STATED TASK — Copy the material below line for line, leaving everything unchanged.

STORED ROWS —

◇ ◇ ◇

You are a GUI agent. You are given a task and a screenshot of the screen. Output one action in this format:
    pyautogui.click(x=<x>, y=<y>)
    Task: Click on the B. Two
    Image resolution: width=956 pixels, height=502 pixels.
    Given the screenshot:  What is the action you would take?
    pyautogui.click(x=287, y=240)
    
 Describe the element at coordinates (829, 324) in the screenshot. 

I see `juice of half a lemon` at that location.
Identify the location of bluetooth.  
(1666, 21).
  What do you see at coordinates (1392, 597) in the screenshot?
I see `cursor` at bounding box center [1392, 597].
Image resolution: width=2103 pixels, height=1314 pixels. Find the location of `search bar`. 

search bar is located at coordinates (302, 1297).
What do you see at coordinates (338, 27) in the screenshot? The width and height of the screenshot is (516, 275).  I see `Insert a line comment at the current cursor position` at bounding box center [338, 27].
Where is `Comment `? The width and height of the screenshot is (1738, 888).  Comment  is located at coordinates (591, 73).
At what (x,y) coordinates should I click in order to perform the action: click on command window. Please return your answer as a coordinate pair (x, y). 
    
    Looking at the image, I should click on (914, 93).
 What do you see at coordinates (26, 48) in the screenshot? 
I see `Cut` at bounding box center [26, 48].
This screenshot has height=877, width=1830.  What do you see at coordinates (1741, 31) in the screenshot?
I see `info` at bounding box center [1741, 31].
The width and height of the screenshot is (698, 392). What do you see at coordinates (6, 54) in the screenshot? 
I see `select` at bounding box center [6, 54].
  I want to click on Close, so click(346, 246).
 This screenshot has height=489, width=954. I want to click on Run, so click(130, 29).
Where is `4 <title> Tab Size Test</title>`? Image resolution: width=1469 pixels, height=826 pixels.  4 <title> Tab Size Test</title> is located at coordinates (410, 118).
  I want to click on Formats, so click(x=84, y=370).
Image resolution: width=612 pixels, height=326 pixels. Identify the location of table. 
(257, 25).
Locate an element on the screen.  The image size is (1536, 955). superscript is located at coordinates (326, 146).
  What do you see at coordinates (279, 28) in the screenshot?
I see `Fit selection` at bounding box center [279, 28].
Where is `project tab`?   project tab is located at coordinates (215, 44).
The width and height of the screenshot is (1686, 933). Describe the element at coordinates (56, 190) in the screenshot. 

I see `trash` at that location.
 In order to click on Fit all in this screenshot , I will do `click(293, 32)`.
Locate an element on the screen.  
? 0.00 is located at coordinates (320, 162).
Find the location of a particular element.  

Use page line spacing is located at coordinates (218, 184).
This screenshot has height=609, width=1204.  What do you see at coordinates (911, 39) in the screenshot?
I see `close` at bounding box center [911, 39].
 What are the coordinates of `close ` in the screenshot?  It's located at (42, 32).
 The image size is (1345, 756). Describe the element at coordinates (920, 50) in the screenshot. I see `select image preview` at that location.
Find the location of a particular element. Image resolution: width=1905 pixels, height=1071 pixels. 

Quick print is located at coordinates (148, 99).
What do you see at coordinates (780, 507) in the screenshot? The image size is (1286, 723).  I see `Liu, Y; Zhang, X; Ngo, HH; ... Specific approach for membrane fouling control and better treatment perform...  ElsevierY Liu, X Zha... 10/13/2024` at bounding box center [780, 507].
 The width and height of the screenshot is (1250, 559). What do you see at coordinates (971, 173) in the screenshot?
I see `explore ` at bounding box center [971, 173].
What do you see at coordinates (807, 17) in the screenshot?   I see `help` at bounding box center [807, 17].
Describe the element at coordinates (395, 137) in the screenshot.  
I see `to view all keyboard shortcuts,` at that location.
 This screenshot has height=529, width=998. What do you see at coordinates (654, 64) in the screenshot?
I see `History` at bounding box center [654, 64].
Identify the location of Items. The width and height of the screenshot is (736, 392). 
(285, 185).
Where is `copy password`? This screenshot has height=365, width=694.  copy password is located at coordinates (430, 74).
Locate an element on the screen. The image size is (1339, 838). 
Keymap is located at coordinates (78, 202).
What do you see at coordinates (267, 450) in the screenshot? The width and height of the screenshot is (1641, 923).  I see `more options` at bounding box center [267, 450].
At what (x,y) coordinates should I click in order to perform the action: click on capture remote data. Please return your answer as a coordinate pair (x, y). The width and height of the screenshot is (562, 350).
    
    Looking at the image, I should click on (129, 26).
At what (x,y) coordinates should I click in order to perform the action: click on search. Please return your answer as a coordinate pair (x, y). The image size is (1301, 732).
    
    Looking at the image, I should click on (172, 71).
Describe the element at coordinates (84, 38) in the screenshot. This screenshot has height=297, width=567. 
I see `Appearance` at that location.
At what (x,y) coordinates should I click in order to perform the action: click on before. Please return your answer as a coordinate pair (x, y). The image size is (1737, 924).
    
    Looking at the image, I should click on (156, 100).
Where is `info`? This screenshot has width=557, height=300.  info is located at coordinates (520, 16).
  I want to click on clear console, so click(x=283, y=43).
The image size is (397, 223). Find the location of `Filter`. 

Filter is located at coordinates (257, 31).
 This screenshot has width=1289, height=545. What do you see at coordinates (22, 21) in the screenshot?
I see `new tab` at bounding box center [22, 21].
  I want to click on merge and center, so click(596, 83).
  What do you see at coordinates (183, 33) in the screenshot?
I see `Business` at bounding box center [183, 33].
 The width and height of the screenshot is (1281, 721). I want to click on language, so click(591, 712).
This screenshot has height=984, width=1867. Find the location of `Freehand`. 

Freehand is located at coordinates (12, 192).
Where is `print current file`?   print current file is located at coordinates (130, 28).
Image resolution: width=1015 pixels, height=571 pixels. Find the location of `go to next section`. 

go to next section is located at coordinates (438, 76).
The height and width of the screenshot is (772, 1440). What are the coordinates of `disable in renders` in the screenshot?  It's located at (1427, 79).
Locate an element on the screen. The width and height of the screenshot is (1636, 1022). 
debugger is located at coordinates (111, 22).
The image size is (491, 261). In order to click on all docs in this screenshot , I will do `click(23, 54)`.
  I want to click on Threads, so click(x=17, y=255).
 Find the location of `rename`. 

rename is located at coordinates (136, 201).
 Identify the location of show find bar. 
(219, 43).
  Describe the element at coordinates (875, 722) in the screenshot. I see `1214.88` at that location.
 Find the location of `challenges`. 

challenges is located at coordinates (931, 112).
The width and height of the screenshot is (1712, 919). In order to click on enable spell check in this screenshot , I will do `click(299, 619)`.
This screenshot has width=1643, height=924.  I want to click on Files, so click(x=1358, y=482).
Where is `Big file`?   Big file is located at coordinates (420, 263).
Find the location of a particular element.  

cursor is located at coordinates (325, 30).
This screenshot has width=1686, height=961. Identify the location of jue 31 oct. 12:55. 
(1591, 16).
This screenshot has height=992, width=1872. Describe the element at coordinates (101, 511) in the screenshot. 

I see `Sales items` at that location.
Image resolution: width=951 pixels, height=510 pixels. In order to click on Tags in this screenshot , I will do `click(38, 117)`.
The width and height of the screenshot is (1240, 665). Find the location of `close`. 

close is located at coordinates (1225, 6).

◇ ◇ ◇

THE RESPONSE —
You are a GUI agent. You are given a task and a screenshot of the screen. Output one action in this format:
    pyautogui.click(x=<x>, y=<y>)
    Task: Click on the B. Two
    Image resolution: width=956 pixels, height=502 pixels.
    Given the screenshot:  What is the action you would take?
    pyautogui.click(x=287, y=240)
    
 Describe the element at coordinates (829, 324) in the screenshot. 

I see `juice of half a lemon` at that location.
Identify the location of bluetooth.  
(1666, 21).
  What do you see at coordinates (1392, 597) in the screenshot?
I see `cursor` at bounding box center [1392, 597].
Image resolution: width=2103 pixels, height=1314 pixels. Find the location of `search bar`. 

search bar is located at coordinates (302, 1297).
What do you see at coordinates (338, 27) in the screenshot? The width and height of the screenshot is (516, 275).  I see `Insert a line comment at the current cursor position` at bounding box center [338, 27].
Where is `Comment `? The width and height of the screenshot is (1738, 888).  Comment  is located at coordinates (591, 73).
At what (x,y) coordinates should I click in order to perform the action: click on command window. Please return your answer as a coordinate pair (x, y). 
    
    Looking at the image, I should click on (914, 93).
 What do you see at coordinates (26, 48) in the screenshot? 
I see `Cut` at bounding box center [26, 48].
This screenshot has height=877, width=1830.  What do you see at coordinates (1741, 31) in the screenshot?
I see `info` at bounding box center [1741, 31].
The width and height of the screenshot is (698, 392). What do you see at coordinates (6, 54) in the screenshot? 
I see `select` at bounding box center [6, 54].
  I want to click on Close, so click(346, 246).
 This screenshot has height=489, width=954. I want to click on Run, so click(130, 29).
Where is `4 <title> Tab Size Test</title>`? Image resolution: width=1469 pixels, height=826 pixels.  4 <title> Tab Size Test</title> is located at coordinates (410, 118).
  I want to click on Formats, so click(x=84, y=370).
Image resolution: width=612 pixels, height=326 pixels. Identify the location of table. 
(257, 25).
Locate an element on the screen.  The image size is (1536, 955). superscript is located at coordinates (326, 146).
  What do you see at coordinates (279, 28) in the screenshot?
I see `Fit selection` at bounding box center [279, 28].
Where is `project tab`?   project tab is located at coordinates (215, 44).
The width and height of the screenshot is (1686, 933). Describe the element at coordinates (56, 190) in the screenshot. 

I see `trash` at that location.
 In order to click on Fit all in this screenshot , I will do `click(293, 32)`.
Locate an element on the screen.  
? 0.00 is located at coordinates (320, 162).
Find the location of a particular element.  

Use page line spacing is located at coordinates (218, 184).
This screenshot has height=609, width=1204.  What do you see at coordinates (911, 39) in the screenshot?
I see `close` at bounding box center [911, 39].
 What are the coordinates of `close ` in the screenshot?  It's located at (42, 32).
 The image size is (1345, 756). Describe the element at coordinates (920, 50) in the screenshot. I see `select image preview` at that location.
Find the location of a particular element. Image resolution: width=1905 pixels, height=1071 pixels. 

Quick print is located at coordinates (148, 99).
What do you see at coordinates (780, 507) in the screenshot? The image size is (1286, 723).  I see `Liu, Y; Zhang, X; Ngo, HH; ... Specific approach for membrane fouling control and better treatment perform...  ElsevierY Liu, X Zha... 10/13/2024` at bounding box center [780, 507].
 The width and height of the screenshot is (1250, 559). What do you see at coordinates (971, 173) in the screenshot?
I see `explore ` at bounding box center [971, 173].
What do you see at coordinates (807, 17) in the screenshot?   I see `help` at bounding box center [807, 17].
Describe the element at coordinates (395, 137) in the screenshot.  
I see `to view all keyboard shortcuts,` at that location.
 This screenshot has height=529, width=998. What do you see at coordinates (654, 64) in the screenshot?
I see `History` at bounding box center [654, 64].
Identify the location of Items. The width and height of the screenshot is (736, 392). 
(285, 185).
Where is `copy password`? This screenshot has height=365, width=694.  copy password is located at coordinates (430, 74).
Locate an element on the screen. The image size is (1339, 838). 
Keymap is located at coordinates (78, 202).
What do you see at coordinates (267, 450) in the screenshot? The width and height of the screenshot is (1641, 923).  I see `more options` at bounding box center [267, 450].
At what (x,y) coordinates should I click in order to perform the action: click on capture remote data. Please return your answer as a coordinate pair (x, y). The width and height of the screenshot is (562, 350).
    
    Looking at the image, I should click on (129, 26).
At what (x,y) coordinates should I click in order to perform the action: click on search. Please return your answer as a coordinate pair (x, y). The image size is (1301, 732).
    
    Looking at the image, I should click on (172, 71).
Describe the element at coordinates (84, 38) in the screenshot. This screenshot has height=297, width=567. 
I see `Appearance` at that location.
At what (x,y) coordinates should I click in order to perform the action: click on before. Please return your answer as a coordinate pair (x, y). The image size is (1737, 924).
    
    Looking at the image, I should click on (156, 100).
Where is `info`? This screenshot has width=557, height=300.  info is located at coordinates (520, 16).
  I want to click on clear console, so click(x=283, y=43).
The image size is (397, 223). Find the location of `Filter`. 

Filter is located at coordinates (257, 31).
 This screenshot has width=1289, height=545. What do you see at coordinates (22, 21) in the screenshot?
I see `new tab` at bounding box center [22, 21].
  I want to click on merge and center, so click(596, 83).
  What do you see at coordinates (183, 33) in the screenshot?
I see `Business` at bounding box center [183, 33].
 The width and height of the screenshot is (1281, 721). I want to click on language, so click(591, 712).
This screenshot has height=984, width=1867. Find the location of `Freehand`. 

Freehand is located at coordinates (12, 192).
Where is `print current file`?   print current file is located at coordinates (130, 28).
Image resolution: width=1015 pixels, height=571 pixels. Find the location of `go to next section`. 

go to next section is located at coordinates (438, 76).
The height and width of the screenshot is (772, 1440). What are the coordinates of `disable in renders` in the screenshot?  It's located at (1427, 79).
Locate an element on the screen. The width and height of the screenshot is (1636, 1022). 
debugger is located at coordinates (111, 22).
The image size is (491, 261). In order to click on all docs in this screenshot , I will do `click(23, 54)`.
  I want to click on Threads, so click(x=17, y=255).
 Find the location of `rename`. 

rename is located at coordinates (136, 201).
 Identify the location of show find bar. 
(219, 43).
  Describe the element at coordinates (875, 722) in the screenshot. I see `1214.88` at that location.
 Find the location of `challenges`. 

challenges is located at coordinates (931, 112).
The width and height of the screenshot is (1712, 919). In order to click on enable spell check in this screenshot , I will do `click(299, 619)`.
This screenshot has width=1643, height=924.  I want to click on Files, so click(x=1358, y=482).
Where is `Big file`?   Big file is located at coordinates (420, 263).
Find the location of a particular element.  

cursor is located at coordinates (325, 30).
This screenshot has width=1686, height=961. Identify the location of jue 31 oct. 12:55. 
(1591, 16).
This screenshot has height=992, width=1872. Describe the element at coordinates (101, 511) in the screenshot. 

I see `Sales items` at that location.
Image resolution: width=951 pixels, height=510 pixels. In order to click on Tags in this screenshot , I will do `click(38, 117)`.
The width and height of the screenshot is (1240, 665). Find the location of `close`. 

close is located at coordinates (1225, 6).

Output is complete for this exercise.